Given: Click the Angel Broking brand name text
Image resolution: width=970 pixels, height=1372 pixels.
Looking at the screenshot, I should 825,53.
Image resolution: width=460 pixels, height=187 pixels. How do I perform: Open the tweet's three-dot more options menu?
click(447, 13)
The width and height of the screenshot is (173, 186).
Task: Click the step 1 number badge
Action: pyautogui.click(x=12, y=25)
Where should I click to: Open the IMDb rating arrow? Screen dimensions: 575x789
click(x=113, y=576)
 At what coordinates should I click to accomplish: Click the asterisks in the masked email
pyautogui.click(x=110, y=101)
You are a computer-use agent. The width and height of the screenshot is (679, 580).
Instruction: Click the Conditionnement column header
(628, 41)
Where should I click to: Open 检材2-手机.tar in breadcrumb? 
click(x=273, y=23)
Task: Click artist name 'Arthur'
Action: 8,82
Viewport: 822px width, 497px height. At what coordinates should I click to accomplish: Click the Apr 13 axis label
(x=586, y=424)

######

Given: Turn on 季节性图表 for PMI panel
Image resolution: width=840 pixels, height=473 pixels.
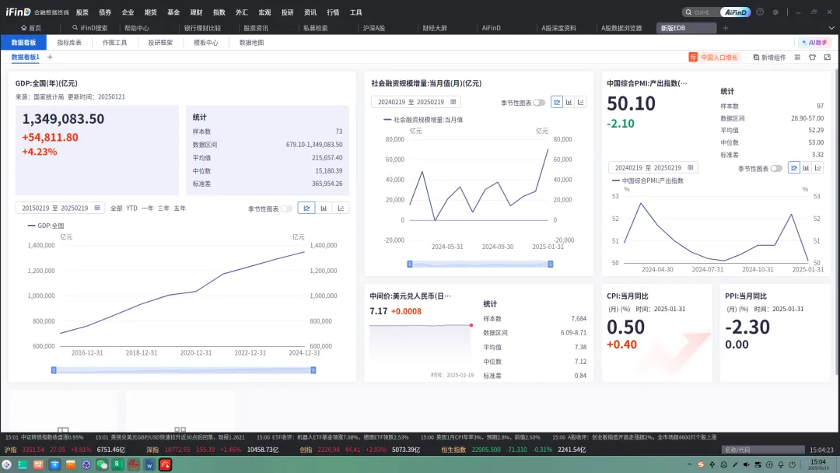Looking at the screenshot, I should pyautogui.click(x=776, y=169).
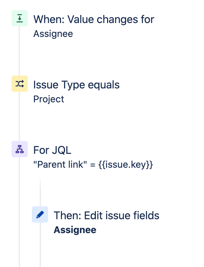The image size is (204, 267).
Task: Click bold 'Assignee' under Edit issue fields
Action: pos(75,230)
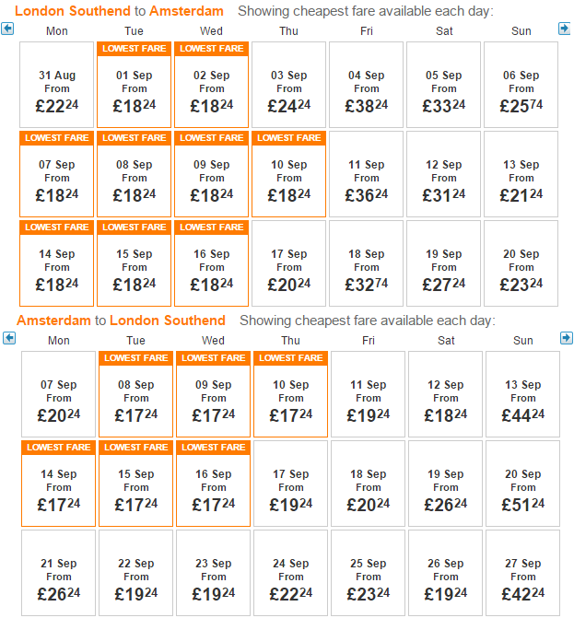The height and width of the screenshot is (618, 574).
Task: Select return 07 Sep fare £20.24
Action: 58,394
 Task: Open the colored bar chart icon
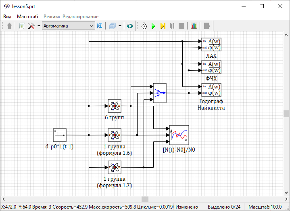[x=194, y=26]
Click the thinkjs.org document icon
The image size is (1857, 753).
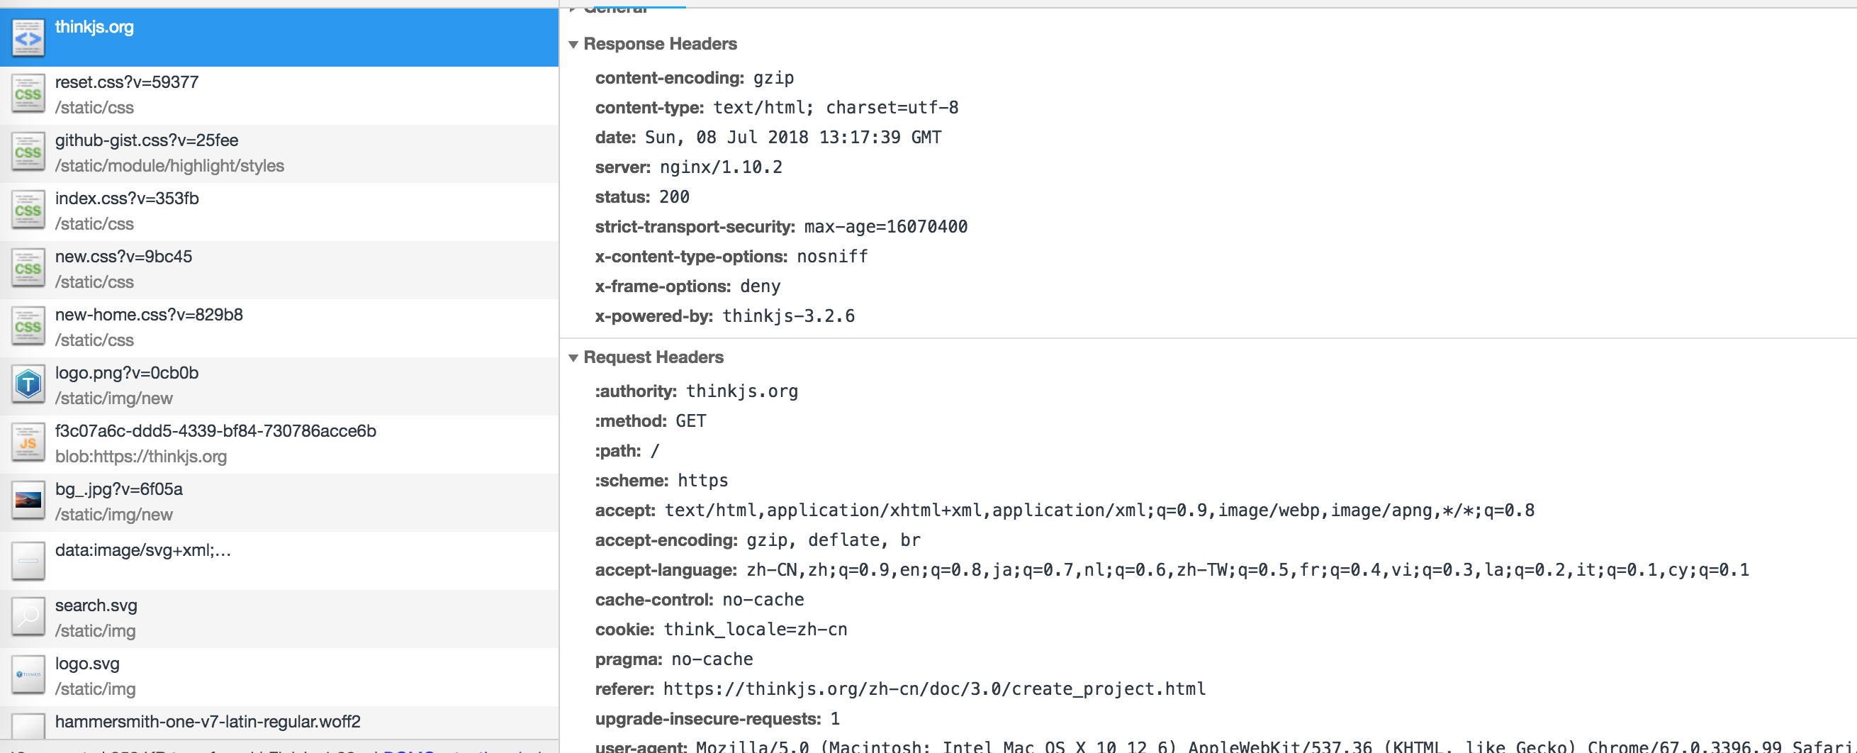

######

ACTION ITEM -
Among the records above, locate the line containing "Task: Open the colored bar chart icon" and the line containing "The image size is (1857, 753).", then transcribe exactly the lines starting at the first and ending at the second, with no pictures.

EXPECTED ANSWER -
 Task: Open the colored bar chart icon
[x=194, y=26]
Click the thinkjs.org document icon
The image size is (1857, 753).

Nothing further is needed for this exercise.